But Sarah has always been ahead of her time.
When Sarah was three, she got tired of waiting for her mother to finish tying her brothers' and sisters' laces each time the family went skating. So Sarah learned to tie her own laces, and she got on the ice sooner.
When she was six, Sarah skated in front of large audiences at arenas in New York. And when she was eight, she toured France and Switzerland with some of the most famous skaters in the world. By the time she was 12, Sarah could do all five triple jumps that the world's best female skaters were landing. That helped her win the U.S. junior championship. She was competing at the senior World championships when she was 13, winning a bronze medal when she was 15.
All her hard work paid off at the Salt Lake City Olympics. Michelle and Irina were favored to battle it out for the gold. When Sarah finished fourth in the short program, most people thought she might not even win a medal. And no one thought she could win the gold.
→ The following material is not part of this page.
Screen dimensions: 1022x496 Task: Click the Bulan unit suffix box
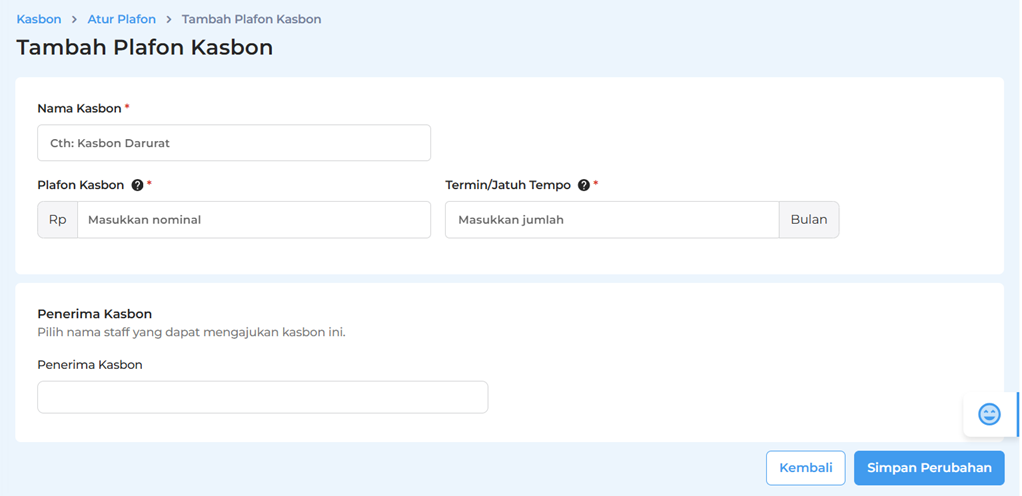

But just before the Olympics, Sarah and her coach, Robin Wagner, had improved Sarah's freeskate program, changing the last 90 seconds of music and adding a second triple-triple combination. Sarah was telling everyone she wanted it.
She skated brilliantly, and when she finished she received a roaring standing ovation. Then she had to wait until four more skaters performed before she found out that she was the new Olympic champion.
It was well worth the wait.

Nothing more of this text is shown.